The expected copy holds every entry exactly and none of the pictures.

....

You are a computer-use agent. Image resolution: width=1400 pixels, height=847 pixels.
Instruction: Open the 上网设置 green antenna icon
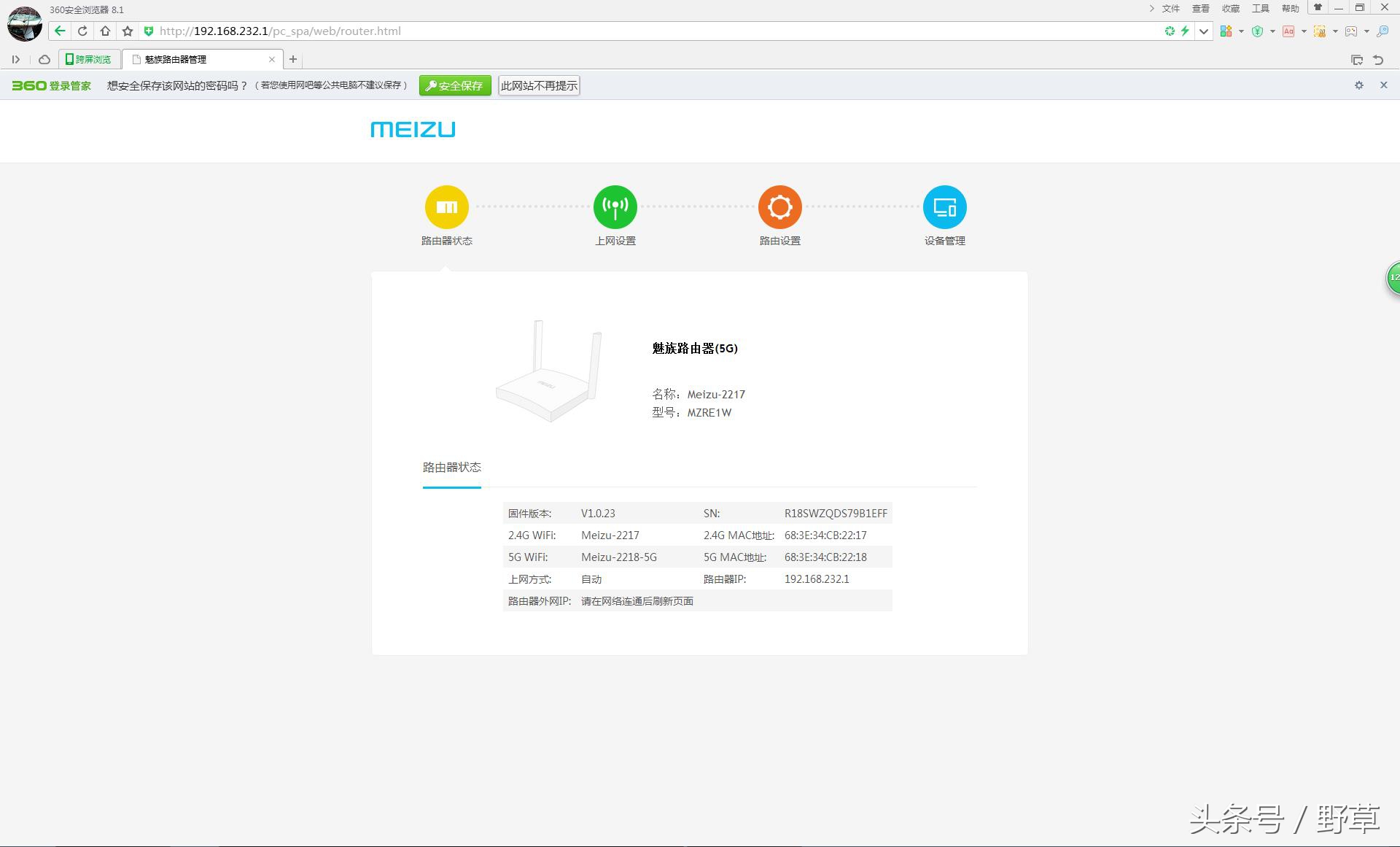(x=615, y=207)
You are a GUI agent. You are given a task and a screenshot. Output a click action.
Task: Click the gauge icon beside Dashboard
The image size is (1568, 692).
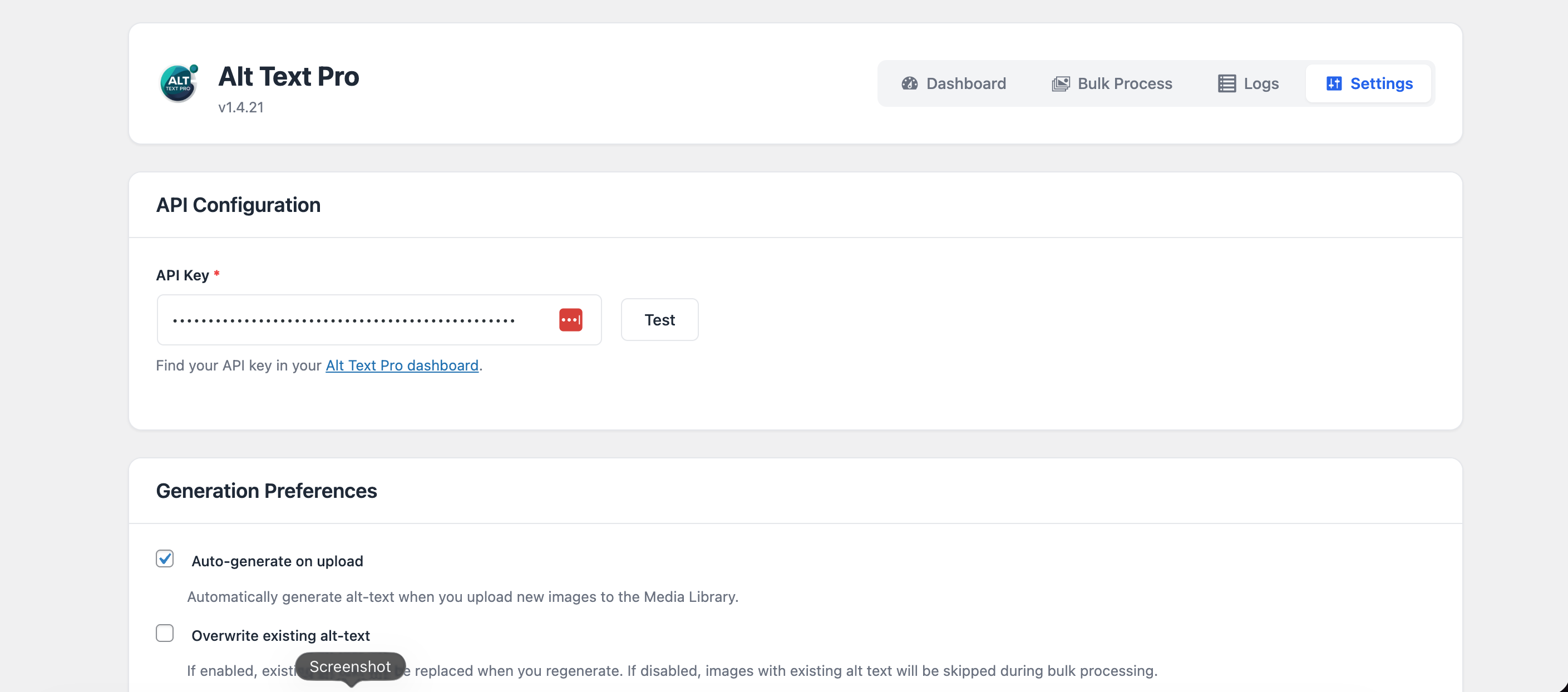(909, 83)
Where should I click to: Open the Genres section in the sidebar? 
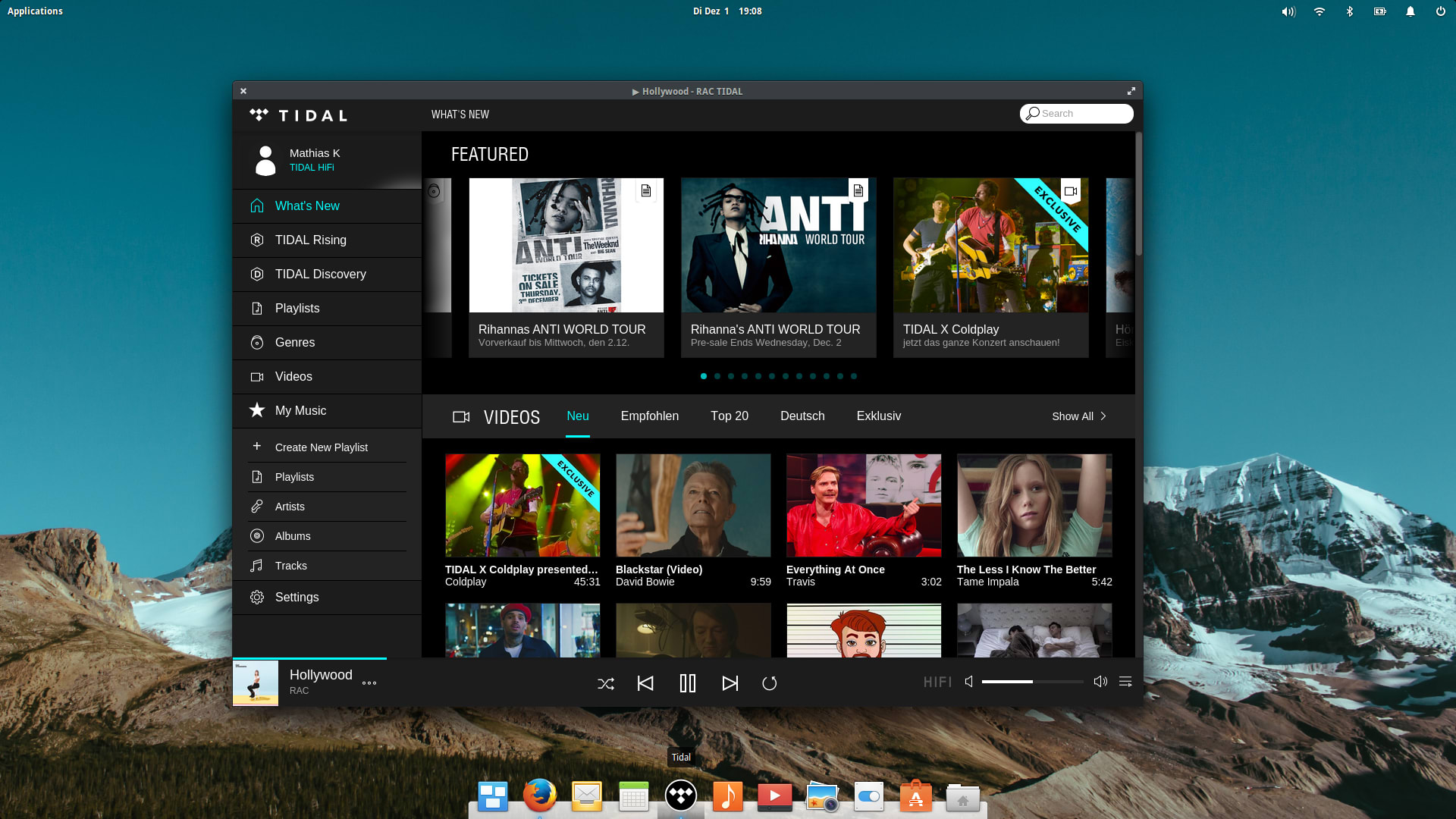coord(295,342)
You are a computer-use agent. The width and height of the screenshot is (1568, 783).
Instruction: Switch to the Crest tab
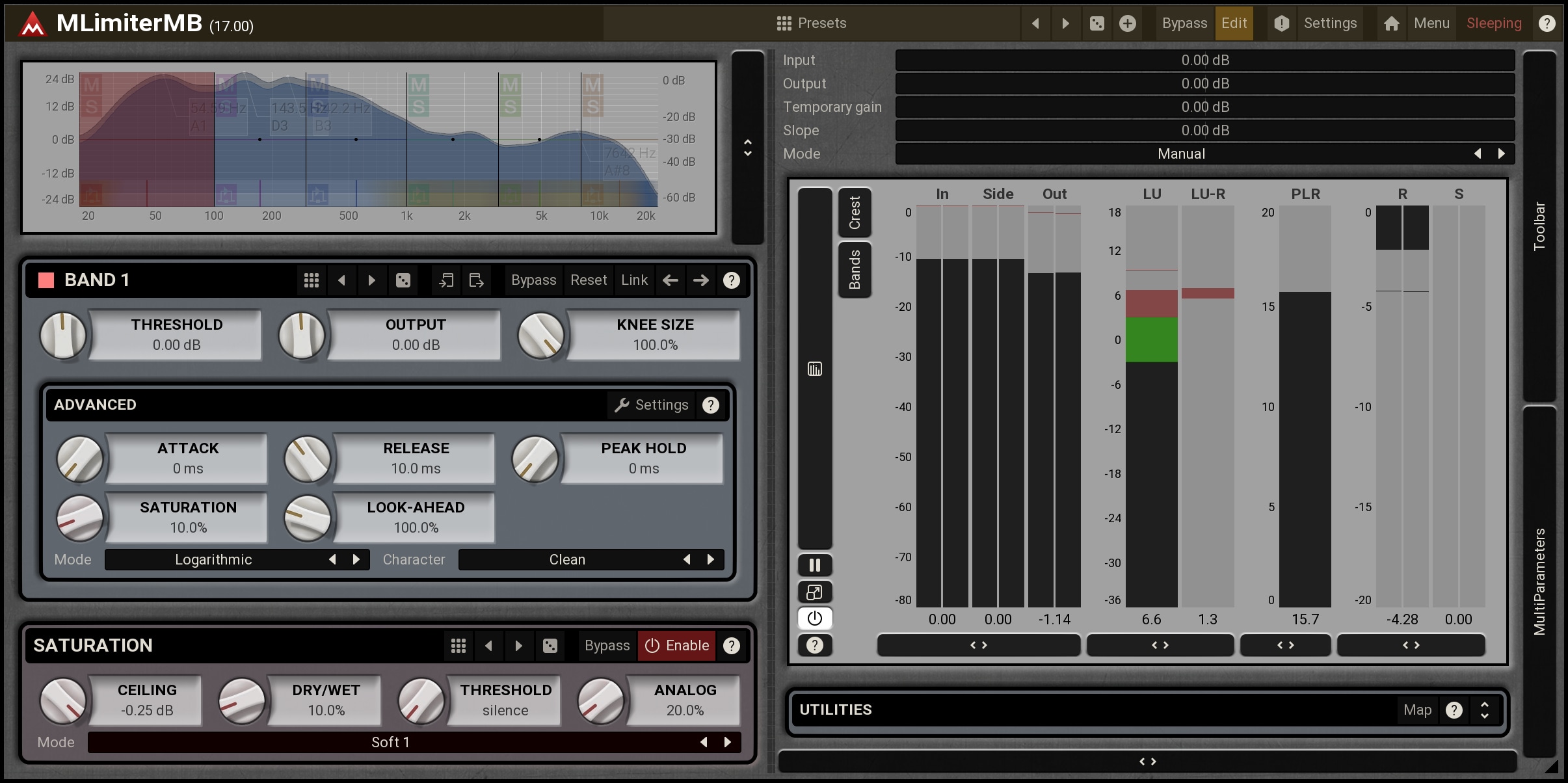pyautogui.click(x=855, y=213)
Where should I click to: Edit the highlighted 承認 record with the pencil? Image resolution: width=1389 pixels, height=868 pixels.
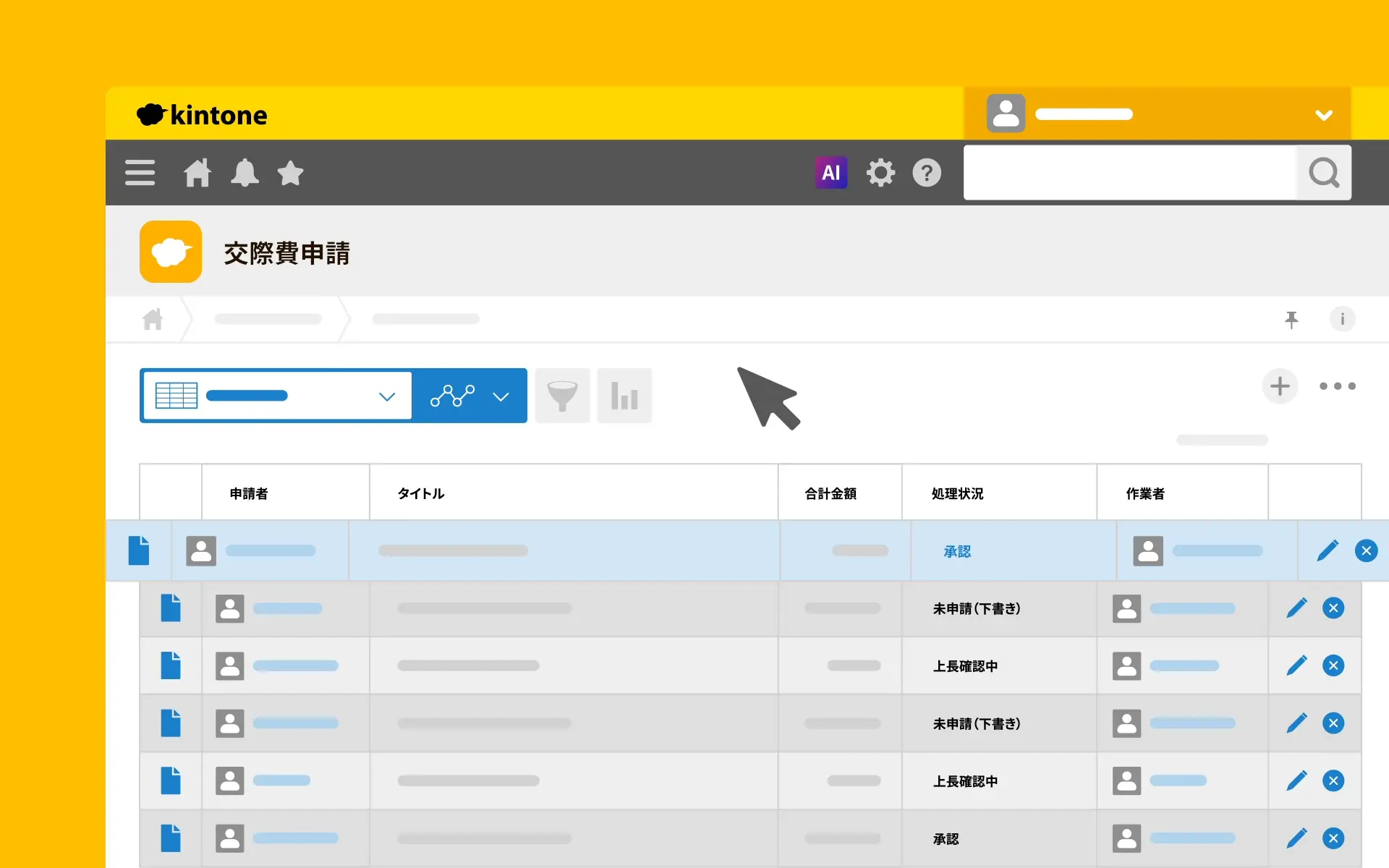(x=1328, y=551)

....

* [Solution to this problem]
You are a computer-use agent. Image resolution: width=1400 pixels, height=847 pixels.
Instruction: Open the 上网设置 green antenna icon
(x=615, y=207)
You are a GUI agent. You are given a task and a screenshot. Output a click action.
Task: Click the gauge icon beside Dashboard
The image size is (1568, 692).
(909, 83)
Where should I click to: Open the Genres section in the sidebar? 
coord(295,342)
You are a computer-use agent. The width and height of the screenshot is (1568, 783).
Instruction: Switch to the Crest tab
pyautogui.click(x=855, y=213)
Where should I click to: Edit the highlighted 承認 record with the pencil? Image resolution: width=1389 pixels, height=868 pixels.
(x=1328, y=551)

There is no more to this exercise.